- **Problem requirements**
What lines in the records below contain the string "with"? Copy every one.

====== Records ======

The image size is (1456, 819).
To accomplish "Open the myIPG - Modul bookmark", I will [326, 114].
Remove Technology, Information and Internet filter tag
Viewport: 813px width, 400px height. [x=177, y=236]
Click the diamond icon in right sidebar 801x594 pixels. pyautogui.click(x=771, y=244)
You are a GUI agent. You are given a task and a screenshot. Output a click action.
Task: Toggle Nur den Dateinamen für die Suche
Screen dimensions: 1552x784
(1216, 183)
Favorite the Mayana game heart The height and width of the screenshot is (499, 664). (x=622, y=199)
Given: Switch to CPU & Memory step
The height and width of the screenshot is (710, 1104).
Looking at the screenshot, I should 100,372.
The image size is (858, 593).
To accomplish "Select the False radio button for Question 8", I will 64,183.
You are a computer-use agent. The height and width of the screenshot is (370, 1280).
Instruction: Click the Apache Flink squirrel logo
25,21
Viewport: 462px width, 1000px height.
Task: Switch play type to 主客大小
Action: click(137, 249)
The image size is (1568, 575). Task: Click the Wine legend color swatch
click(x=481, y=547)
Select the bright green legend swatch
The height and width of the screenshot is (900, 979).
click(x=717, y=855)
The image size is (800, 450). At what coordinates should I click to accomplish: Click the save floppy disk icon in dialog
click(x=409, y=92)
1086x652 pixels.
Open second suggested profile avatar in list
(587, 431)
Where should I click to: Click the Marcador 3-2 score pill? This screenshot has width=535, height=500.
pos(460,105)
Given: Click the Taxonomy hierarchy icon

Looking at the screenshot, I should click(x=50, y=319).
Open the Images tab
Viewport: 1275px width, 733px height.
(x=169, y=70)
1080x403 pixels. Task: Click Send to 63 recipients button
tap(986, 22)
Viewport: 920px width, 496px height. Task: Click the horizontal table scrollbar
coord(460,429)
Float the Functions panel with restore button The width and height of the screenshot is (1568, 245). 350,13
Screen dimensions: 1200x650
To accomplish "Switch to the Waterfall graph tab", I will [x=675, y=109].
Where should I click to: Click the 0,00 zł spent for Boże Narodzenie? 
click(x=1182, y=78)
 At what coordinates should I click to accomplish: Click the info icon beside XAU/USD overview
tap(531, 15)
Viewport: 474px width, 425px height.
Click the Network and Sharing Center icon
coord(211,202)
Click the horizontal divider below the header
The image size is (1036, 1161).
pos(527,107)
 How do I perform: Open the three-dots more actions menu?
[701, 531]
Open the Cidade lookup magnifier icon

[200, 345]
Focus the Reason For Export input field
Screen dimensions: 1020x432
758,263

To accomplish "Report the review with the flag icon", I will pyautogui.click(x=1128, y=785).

======

- **Result for this exercise**
Float the Functions panel with restore button The width and height of the screenshot is (1568, 245). 350,13
To accomplish "Report the review with the flag icon", I will pyautogui.click(x=1128, y=785).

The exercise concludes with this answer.